(Work item): Tally up the lines below that carry the word "судом", answering with the figure alone.
-*-
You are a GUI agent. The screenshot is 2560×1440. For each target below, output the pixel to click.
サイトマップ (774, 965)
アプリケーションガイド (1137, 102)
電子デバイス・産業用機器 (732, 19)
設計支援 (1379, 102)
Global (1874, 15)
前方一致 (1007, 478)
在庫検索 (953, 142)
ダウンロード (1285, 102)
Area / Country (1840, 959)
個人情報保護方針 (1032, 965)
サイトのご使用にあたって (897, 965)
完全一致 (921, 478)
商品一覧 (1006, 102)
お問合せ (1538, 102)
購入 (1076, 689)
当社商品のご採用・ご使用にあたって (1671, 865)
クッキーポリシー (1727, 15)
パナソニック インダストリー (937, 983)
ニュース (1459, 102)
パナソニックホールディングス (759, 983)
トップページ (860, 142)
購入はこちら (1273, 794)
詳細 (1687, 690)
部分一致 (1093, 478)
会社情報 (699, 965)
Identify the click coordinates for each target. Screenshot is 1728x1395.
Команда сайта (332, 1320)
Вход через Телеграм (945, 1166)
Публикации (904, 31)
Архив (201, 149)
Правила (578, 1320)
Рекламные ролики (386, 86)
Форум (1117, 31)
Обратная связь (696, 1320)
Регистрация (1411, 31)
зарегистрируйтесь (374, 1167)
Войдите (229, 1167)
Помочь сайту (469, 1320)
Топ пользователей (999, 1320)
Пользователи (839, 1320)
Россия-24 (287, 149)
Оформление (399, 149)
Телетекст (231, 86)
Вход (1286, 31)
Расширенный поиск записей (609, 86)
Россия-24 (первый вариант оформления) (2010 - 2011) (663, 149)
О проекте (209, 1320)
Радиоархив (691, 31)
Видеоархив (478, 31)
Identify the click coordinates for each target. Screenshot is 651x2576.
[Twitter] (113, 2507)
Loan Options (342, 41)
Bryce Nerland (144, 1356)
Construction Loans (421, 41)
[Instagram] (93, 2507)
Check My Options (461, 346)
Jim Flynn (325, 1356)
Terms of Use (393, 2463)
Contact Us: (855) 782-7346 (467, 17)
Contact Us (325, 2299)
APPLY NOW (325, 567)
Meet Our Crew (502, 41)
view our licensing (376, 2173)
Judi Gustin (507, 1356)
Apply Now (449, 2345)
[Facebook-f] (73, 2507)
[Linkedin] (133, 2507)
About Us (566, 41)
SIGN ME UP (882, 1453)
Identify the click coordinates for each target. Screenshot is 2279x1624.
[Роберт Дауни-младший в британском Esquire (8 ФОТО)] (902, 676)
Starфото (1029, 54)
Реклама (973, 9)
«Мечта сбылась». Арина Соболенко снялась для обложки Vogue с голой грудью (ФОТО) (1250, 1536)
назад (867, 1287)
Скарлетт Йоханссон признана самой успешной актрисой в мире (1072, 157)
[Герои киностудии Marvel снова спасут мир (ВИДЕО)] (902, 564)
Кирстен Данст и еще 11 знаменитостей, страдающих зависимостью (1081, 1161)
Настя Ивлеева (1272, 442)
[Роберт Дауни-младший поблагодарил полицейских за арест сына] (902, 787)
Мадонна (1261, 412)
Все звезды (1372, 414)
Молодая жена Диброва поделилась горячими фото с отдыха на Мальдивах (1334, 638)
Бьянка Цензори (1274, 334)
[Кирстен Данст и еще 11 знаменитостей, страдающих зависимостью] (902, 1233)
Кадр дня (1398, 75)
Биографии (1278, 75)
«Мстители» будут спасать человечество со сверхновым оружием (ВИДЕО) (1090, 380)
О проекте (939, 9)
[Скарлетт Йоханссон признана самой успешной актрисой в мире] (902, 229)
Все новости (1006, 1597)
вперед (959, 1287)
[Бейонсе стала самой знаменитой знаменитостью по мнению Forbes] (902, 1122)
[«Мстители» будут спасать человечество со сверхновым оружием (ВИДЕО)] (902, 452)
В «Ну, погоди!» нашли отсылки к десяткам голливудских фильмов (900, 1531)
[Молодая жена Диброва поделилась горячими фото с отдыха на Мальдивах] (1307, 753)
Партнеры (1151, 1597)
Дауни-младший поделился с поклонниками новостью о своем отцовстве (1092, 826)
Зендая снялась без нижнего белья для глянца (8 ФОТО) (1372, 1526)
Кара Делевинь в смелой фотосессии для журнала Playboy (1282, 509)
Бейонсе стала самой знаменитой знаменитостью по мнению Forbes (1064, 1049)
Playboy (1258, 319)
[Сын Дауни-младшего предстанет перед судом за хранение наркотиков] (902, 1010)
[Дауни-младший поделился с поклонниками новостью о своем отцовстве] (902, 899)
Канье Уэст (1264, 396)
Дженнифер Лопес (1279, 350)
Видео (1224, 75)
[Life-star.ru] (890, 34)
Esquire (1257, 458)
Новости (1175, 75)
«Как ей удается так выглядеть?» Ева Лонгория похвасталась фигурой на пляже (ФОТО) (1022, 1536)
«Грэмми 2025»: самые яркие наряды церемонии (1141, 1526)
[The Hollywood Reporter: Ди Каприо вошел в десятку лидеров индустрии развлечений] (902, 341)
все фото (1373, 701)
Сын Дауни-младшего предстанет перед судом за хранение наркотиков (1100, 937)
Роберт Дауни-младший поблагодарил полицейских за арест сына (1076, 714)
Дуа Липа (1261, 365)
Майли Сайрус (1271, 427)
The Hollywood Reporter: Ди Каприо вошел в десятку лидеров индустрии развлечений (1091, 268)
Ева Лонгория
-*-
(Solution for this problem): 2